Jobs:
a - In the Spark caching thread below, translate this sentence into German: "I think that the problems I faced were from trying to cache df_wikidata_rdf."
b - From the Spark caching thread below, return the passage that starts at "Thanks a lot" and runs up to and including "final values now!".

───── Extract to read ─────

Thanks for checking in!

Minor question on this, @dcausse: why aren't we caching df_wikidata_rdf and sa_and_sasc_ids above? My assumption is that we should given that we're using them in multiple later calculations, but then I just tried to cache them and then a calculation that normally would finish then lost resources and stalled with three separate stages running. Did you explicitly choose not to cache them, and if so why not? :)

Minor question on this, @dcausse: why aren't we caching df_wikidata_rdf and sa_and_sasc_ids above? My assumption is that we should given that we're using them in multiple later calculations, but then I just tried to cache them and then a calculation that normally would finish then lost resources and stalled with three separate stages running. Did you explicitly choose not to cache them, and if so why not? :)

I don't remember having such problems nor thinking too much about what to cache. Generally speaking caching comes with an extra cost and it's not always obvious that you'll get a net benefit but here I tend to agree that sa_and_sasc_ids might sound like a good candidate for caching (single column, relatively few rows) and I'm not sure to understand why it could fail... have you tried multiple times? Might possibly be unrelated to caching. If your notebook has had its kernel open for a long time (several days) and that the spark session was still open during that time I would not be surprised that hadoop had tried to cleanup some things in the meantime making spark unhappy... just making random guesses here. If after retrying on a fresh spark session (by killing your kernel) it still does not work please feel free to upload your code somewhere and I'll give it a try.

Thanks a lot for this, @dcausse! The reasoning of singe column, relatively few rows for caching makes a lot of sense. I think that the problems I faced were from trying to cache df_wikidata_rdf. Just ran things through again with just sa_and_sasc_ids cached and it did seem to run through a bit better. With that being said, I did end up running the notebook multiple times and saving the outputs to variables as I went along before then restarting the kernel.

Will update the task with the final values now!

@Manuel, @dcausse: the metrics increased, but only by a very marginal amount where we're now over a bit over 50% rather than a bit below. Let me know if anything else is needed!

Thank you again, @dcausse, for all of your support! :)

───── Dataset content ─────

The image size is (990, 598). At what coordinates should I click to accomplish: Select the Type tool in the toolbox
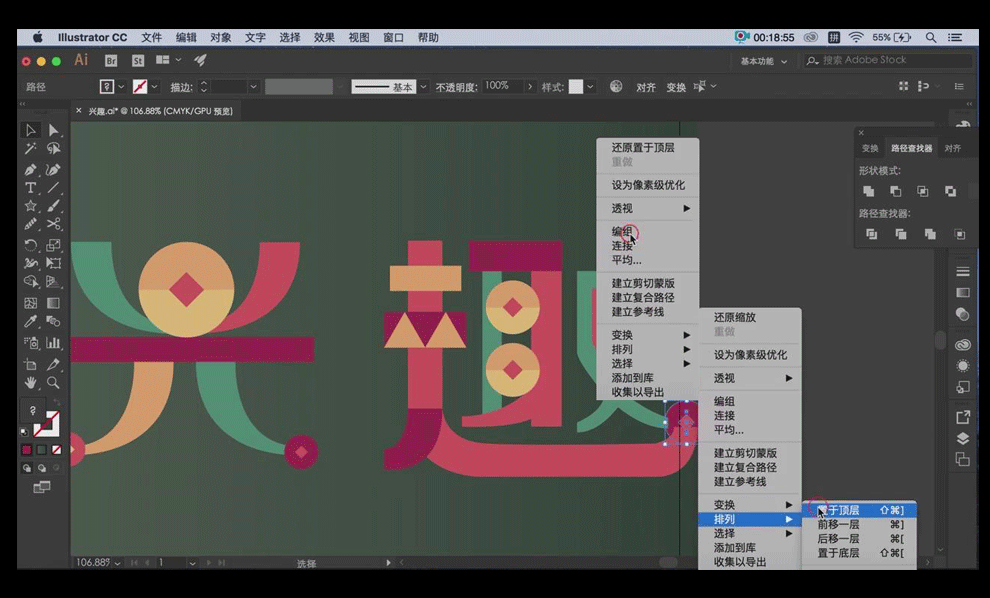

─────

Exercise responses:
a - Ich glaube, dass die Probleme, auf die ich gestoßen bin, daher kamen, dass ich versucht habe, df_wikidata_rdf zu cachen.

b -
Thanks a lot for this, @dcausse! The reasoning of singe column, relatively few rows for caching makes a lot of sense. I think that the problems I faced were from trying to cache df_wikidata_rdf. Just ran things through again with just sa_and_sasc_ids cached and it did seem to run through a bit better. With that being said, I did end up running the notebook multiple times and saving the outputs to variables as I went along before then restarting the kernel.

Will update the task with the final values now!